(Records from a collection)
-- Opening Marker --

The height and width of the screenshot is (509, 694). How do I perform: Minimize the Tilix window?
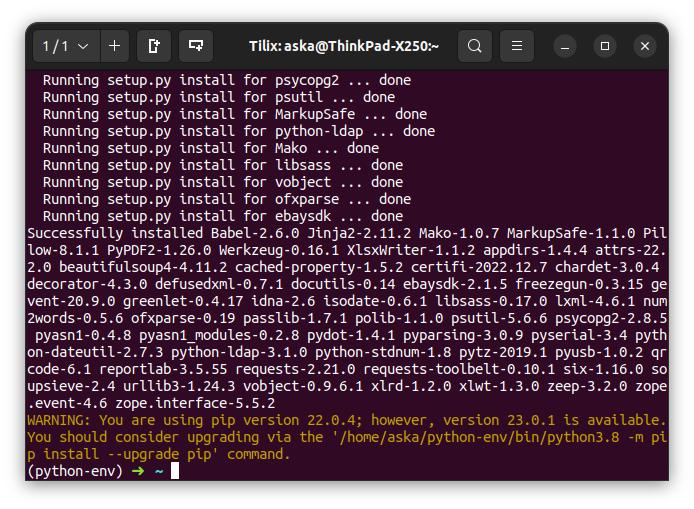point(565,46)
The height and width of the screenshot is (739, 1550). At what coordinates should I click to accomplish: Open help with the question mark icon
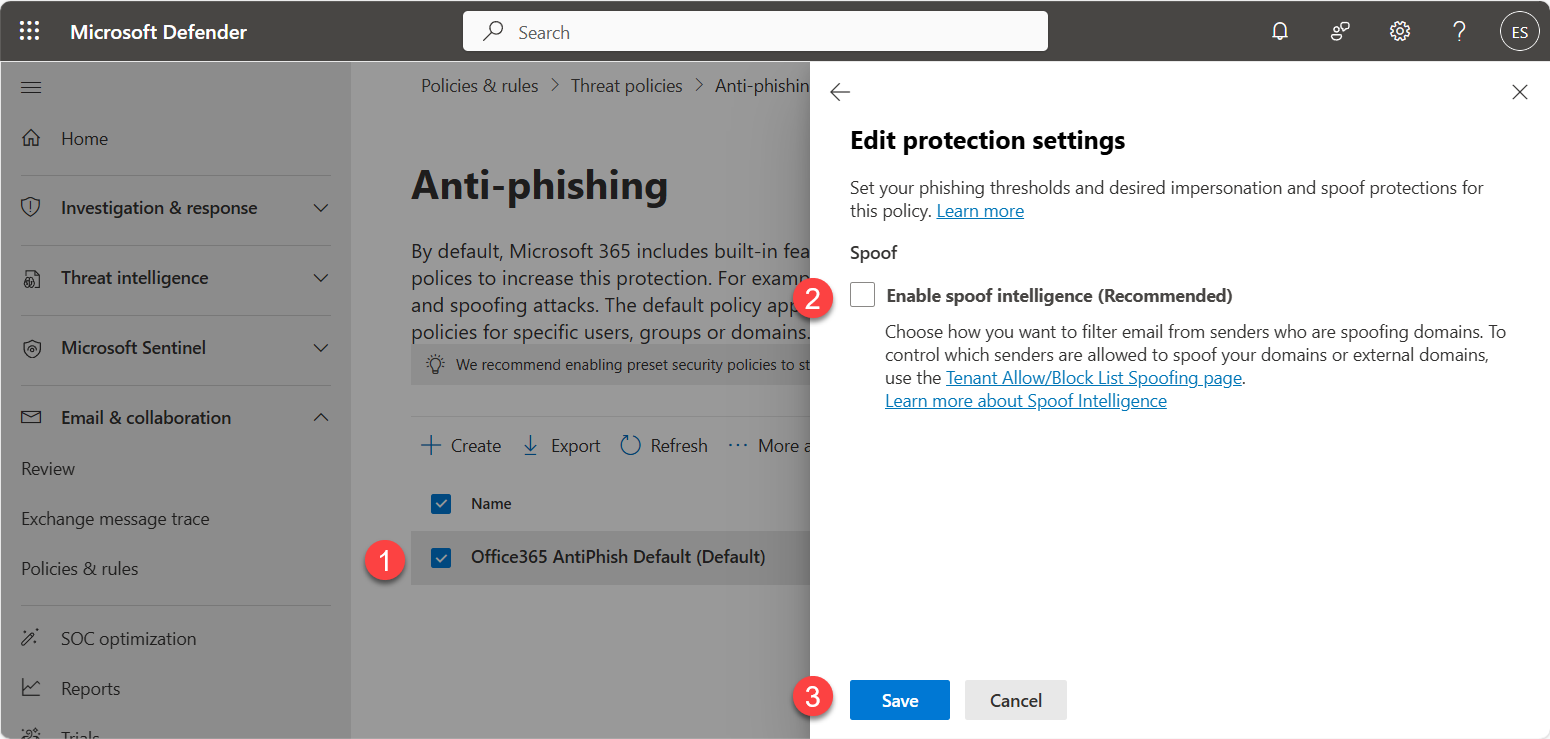(1459, 31)
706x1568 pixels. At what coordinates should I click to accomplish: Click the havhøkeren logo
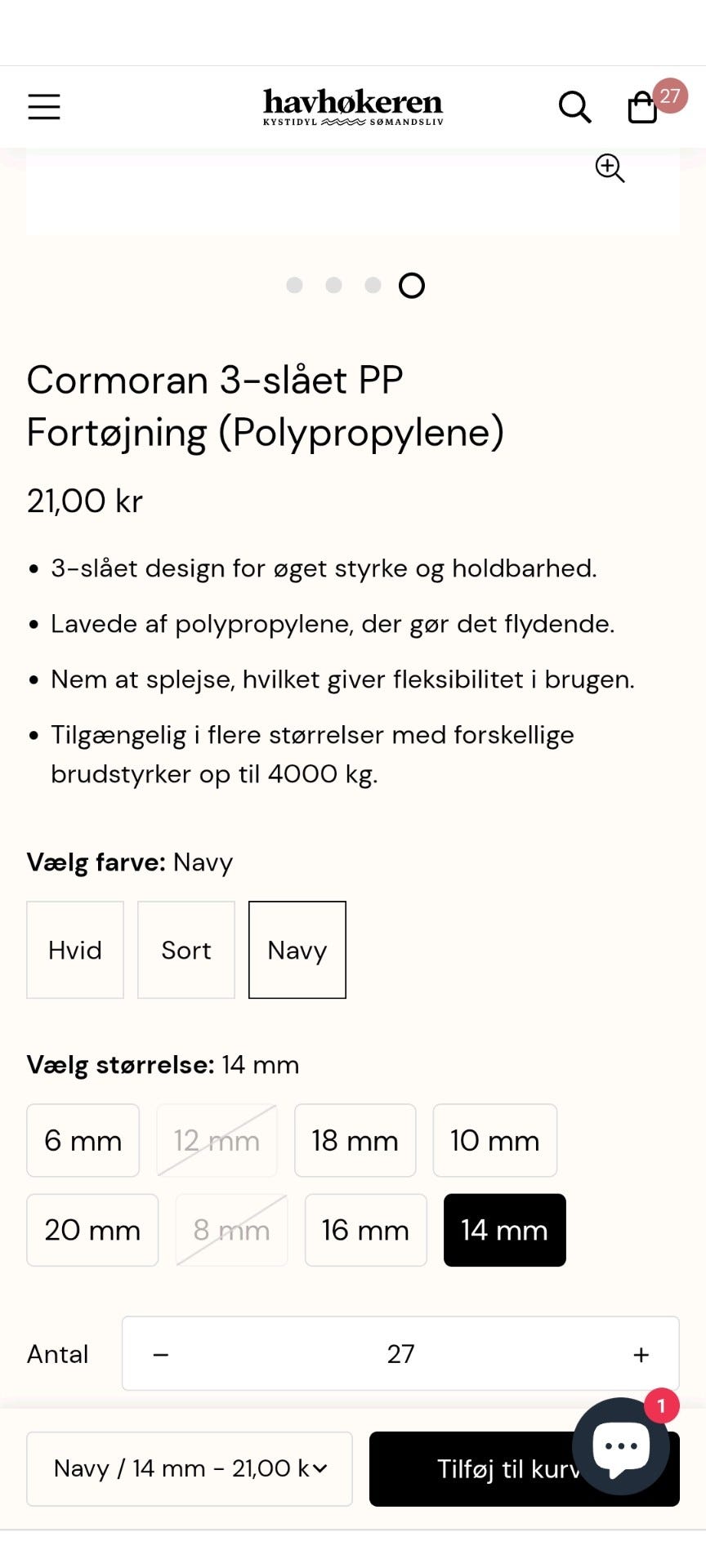353,106
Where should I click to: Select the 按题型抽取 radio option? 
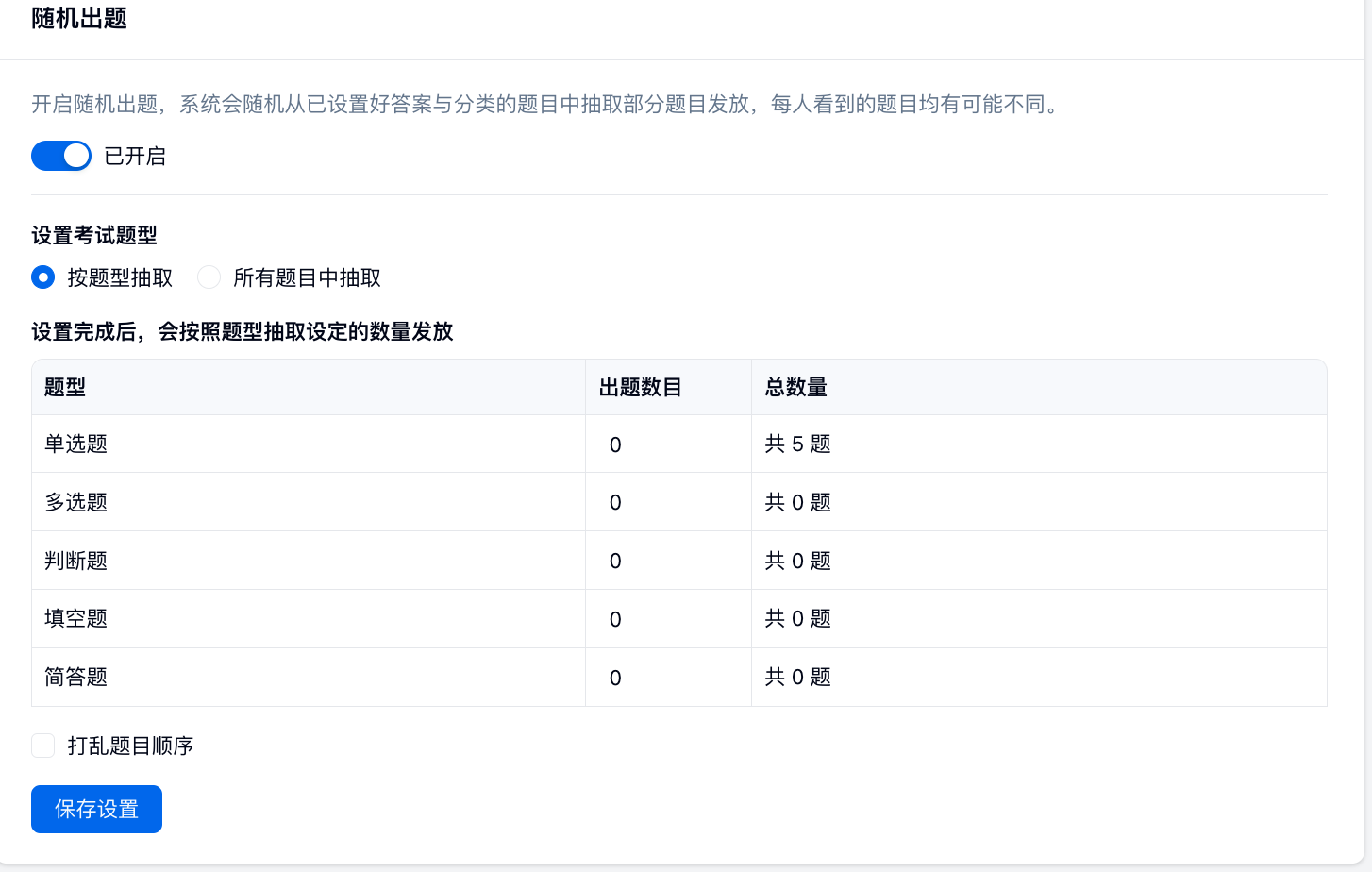pos(43,277)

-- Closing Marker --

- Activity
Each line of the data must be transcribed exactly; pictures are not carried over.

- Exercise answer
The height and width of the screenshot is (509, 694). How do I perform: Minimize the Tilix window?
point(565,46)
The height and width of the screenshot is (739, 1550). At what coordinates should I click to accomplish: Open help with the question mark icon
(1459, 31)
706x1568 pixels. At what coordinates should I click to accomplish: Click the havhøkeren logo
353,106
Where should I click to: Select the 按题型抽取 radio option? 
pos(43,277)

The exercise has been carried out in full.